• TASK BRIEF:
Could you reproduce the material verbatim, from the line containing "This screenshot has width=1080, height=579." through the line containing "Action: pyautogui.click(x=1363, y=84)", including both of those lines?
---------------
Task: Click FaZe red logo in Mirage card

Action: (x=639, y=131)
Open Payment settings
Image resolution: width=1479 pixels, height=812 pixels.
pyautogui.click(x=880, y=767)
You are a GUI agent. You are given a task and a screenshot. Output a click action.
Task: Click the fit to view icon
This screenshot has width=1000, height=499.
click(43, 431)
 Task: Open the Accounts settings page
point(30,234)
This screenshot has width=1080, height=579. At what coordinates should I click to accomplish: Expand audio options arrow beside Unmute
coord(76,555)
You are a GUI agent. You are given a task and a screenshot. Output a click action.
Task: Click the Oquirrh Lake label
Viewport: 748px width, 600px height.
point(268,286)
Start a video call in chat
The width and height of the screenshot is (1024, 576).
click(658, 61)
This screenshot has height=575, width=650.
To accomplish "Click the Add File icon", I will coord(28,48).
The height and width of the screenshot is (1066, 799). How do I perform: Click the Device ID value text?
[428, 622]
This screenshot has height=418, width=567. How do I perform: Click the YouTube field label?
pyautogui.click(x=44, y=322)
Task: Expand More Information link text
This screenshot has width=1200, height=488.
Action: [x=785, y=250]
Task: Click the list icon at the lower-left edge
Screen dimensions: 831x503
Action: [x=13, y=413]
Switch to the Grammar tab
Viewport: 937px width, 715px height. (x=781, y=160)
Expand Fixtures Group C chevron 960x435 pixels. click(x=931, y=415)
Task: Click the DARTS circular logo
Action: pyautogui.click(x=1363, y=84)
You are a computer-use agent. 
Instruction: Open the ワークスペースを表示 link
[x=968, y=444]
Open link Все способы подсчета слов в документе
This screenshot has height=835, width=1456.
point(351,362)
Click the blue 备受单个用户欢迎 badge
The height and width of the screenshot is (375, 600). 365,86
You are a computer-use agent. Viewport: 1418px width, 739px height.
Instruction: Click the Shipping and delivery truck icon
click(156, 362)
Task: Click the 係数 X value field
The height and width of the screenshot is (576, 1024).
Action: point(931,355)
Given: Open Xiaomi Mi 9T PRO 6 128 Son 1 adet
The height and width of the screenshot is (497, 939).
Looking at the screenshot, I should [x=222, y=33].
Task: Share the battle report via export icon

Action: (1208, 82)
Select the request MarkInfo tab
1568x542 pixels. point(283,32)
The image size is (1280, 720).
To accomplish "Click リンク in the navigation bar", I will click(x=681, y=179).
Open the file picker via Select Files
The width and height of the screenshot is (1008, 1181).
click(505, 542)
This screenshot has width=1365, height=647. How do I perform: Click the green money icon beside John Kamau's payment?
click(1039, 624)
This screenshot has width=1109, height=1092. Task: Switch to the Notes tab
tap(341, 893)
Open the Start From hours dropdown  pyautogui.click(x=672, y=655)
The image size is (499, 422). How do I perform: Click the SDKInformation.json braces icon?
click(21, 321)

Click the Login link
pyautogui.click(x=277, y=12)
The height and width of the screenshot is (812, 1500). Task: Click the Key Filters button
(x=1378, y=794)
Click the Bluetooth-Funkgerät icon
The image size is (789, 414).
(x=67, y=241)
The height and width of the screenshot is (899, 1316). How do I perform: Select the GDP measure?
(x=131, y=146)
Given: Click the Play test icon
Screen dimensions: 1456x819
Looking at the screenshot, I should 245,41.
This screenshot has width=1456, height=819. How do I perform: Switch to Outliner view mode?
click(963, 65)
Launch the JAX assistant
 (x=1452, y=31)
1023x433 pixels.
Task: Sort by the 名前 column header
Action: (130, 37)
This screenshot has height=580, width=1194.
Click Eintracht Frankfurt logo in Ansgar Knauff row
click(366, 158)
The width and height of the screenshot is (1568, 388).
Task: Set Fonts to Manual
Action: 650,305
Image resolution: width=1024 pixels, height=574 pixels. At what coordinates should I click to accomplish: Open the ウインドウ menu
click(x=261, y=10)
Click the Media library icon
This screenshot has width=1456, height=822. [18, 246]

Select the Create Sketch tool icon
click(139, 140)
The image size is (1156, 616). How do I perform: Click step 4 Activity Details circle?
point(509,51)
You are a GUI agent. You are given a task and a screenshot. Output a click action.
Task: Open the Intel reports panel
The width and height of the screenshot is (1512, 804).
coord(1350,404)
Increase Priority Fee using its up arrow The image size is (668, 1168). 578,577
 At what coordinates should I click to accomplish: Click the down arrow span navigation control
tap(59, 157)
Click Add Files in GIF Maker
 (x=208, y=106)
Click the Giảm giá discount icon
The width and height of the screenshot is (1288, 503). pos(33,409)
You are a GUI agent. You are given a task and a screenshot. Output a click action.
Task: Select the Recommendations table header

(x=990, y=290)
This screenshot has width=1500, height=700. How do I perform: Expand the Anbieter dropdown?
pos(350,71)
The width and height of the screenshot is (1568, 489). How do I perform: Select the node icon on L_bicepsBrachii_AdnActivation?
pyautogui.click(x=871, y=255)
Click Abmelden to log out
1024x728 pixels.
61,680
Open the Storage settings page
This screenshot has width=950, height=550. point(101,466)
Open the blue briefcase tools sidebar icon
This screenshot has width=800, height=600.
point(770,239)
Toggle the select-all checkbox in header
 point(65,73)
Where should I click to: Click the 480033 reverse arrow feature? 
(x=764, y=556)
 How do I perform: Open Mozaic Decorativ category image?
---------------
• SOLUTION:
This screenshot has width=1080, height=579. At what coordinates should I click to accomplish: Expand audio options arrow beside Unmute
coord(76,555)
You are a GUI agent. You are given a task and a screenshot. Output a click action.
Task: Click the Oquirrh Lake label
Viewport: 748px width, 600px height.
point(268,286)
Start a video call in chat
The width and height of the screenshot is (1024, 576).
click(658, 61)
This screenshot has height=575, width=650.
To accomplish "Click the Add File icon", I will coord(28,48).
The height and width of the screenshot is (1066, 799). How do I perform: Click the Device ID value text?
[428, 622]
This screenshot has height=418, width=567. How do I perform: Click the YouTube field label?
pyautogui.click(x=44, y=322)
Task: Expand More Information link text
This screenshot has width=1200, height=488.
Action: [x=785, y=250]
Task: Click the list icon at the lower-left edge
Screen dimensions: 831x503
Action: [x=13, y=413]
Switch to the Grammar tab
Viewport: 937px width, 715px height. (x=781, y=160)
Expand Fixtures Group C chevron 960x435 pixels. click(x=931, y=415)
Task: Click the DARTS circular logo
Action: pyautogui.click(x=1363, y=84)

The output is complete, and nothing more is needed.